YOUR TASK >> Write out exactly, with both ends included, the lines that run from the line containing "Where should I" to the end of the entries. Pictures are not part of the answer.

Pixel coordinate grounding data:

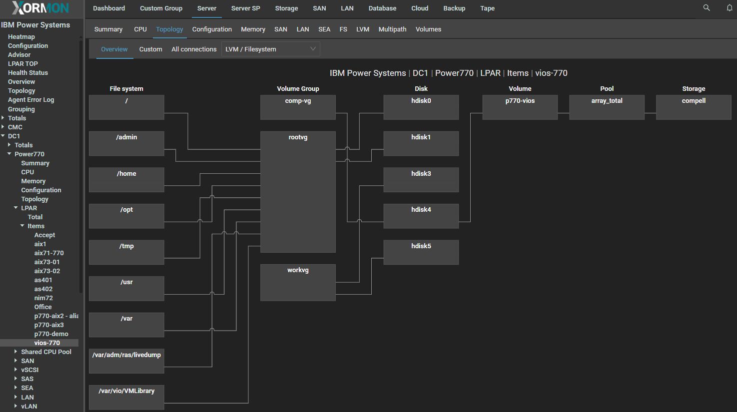Expand the Shared CPU Pool node
This screenshot has width=737, height=412.
[16, 352]
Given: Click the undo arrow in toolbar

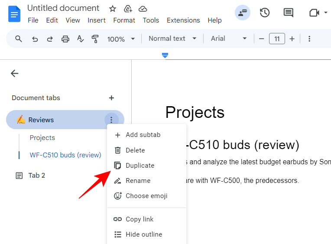Looking at the screenshot, I should point(35,39).
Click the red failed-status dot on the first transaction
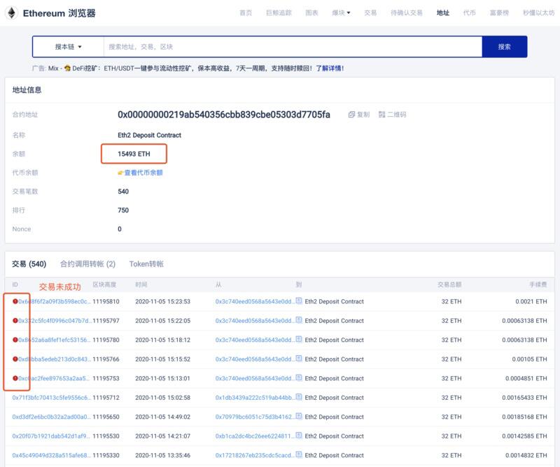This screenshot has width=560, height=467. click(17, 301)
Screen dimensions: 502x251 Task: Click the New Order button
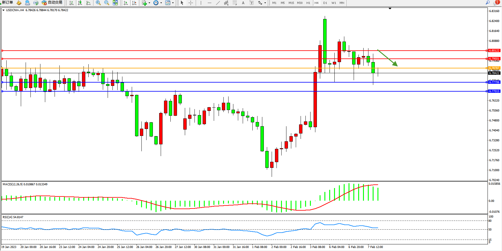tap(7, 2)
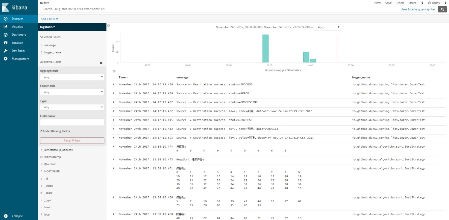Click the Dashboard gauge icon

pos(5,35)
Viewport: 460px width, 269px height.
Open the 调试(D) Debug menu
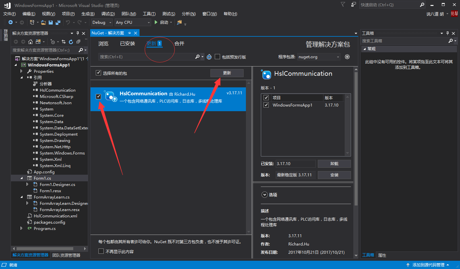(x=108, y=14)
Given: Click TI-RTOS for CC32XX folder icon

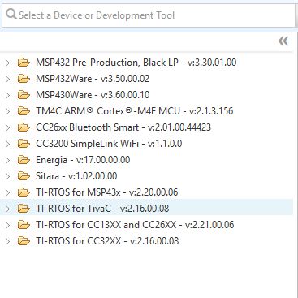Looking at the screenshot, I should (x=24, y=241).
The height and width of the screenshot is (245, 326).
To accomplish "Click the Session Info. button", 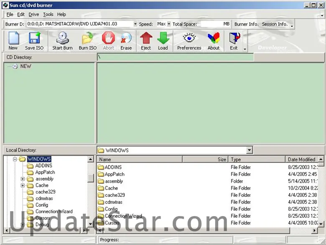I will (x=274, y=24).
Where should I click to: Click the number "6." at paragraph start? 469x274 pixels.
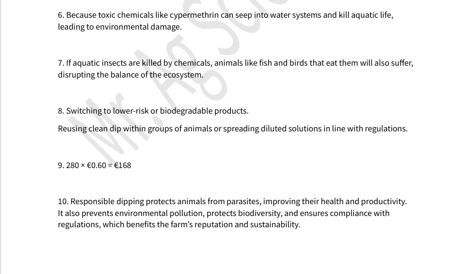click(61, 15)
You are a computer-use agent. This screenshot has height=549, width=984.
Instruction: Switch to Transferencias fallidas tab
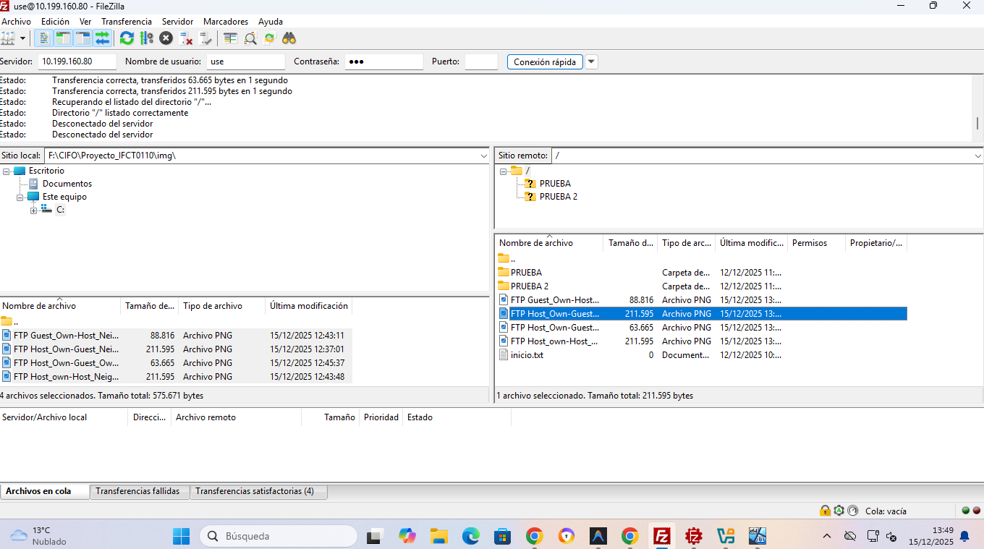pos(137,491)
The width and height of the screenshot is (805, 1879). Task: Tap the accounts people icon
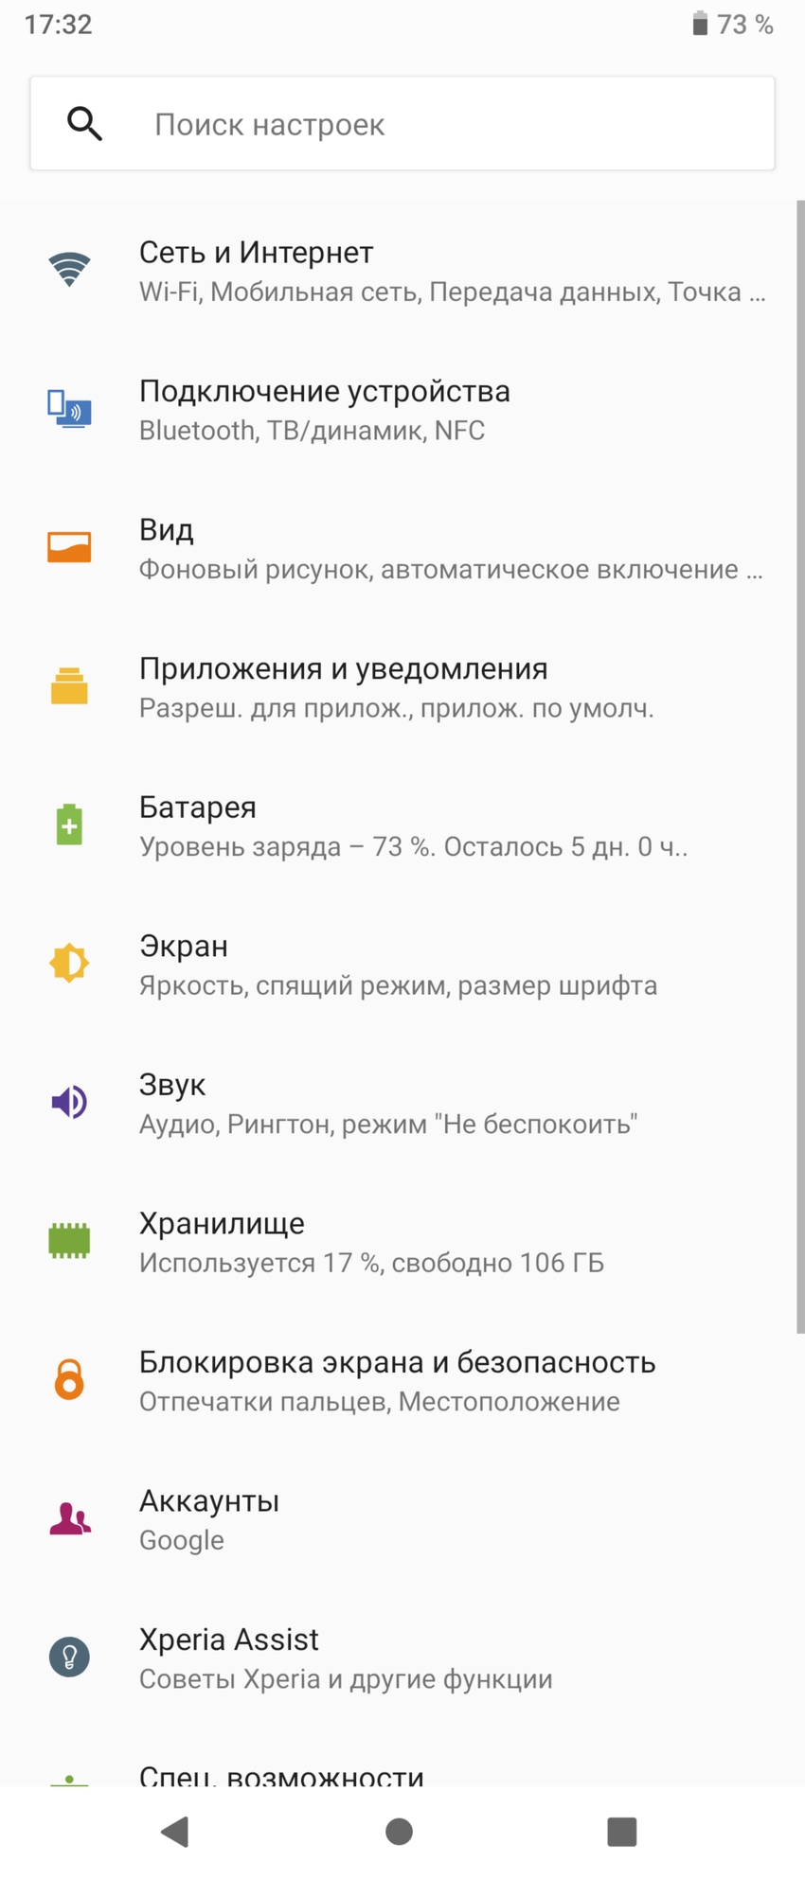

OUTPUT OF THE TASK >>
Where should I click to: Click the number "6." at paragraph start? 469x274 pixels.
click(61, 15)
You are a computer-use agent. This screenshot has height=549, width=984.
Instruction: Switch to Transferencias fallidas tab
pos(137,491)
The width and height of the screenshot is (805, 1879). Task: Tap the accounts people icon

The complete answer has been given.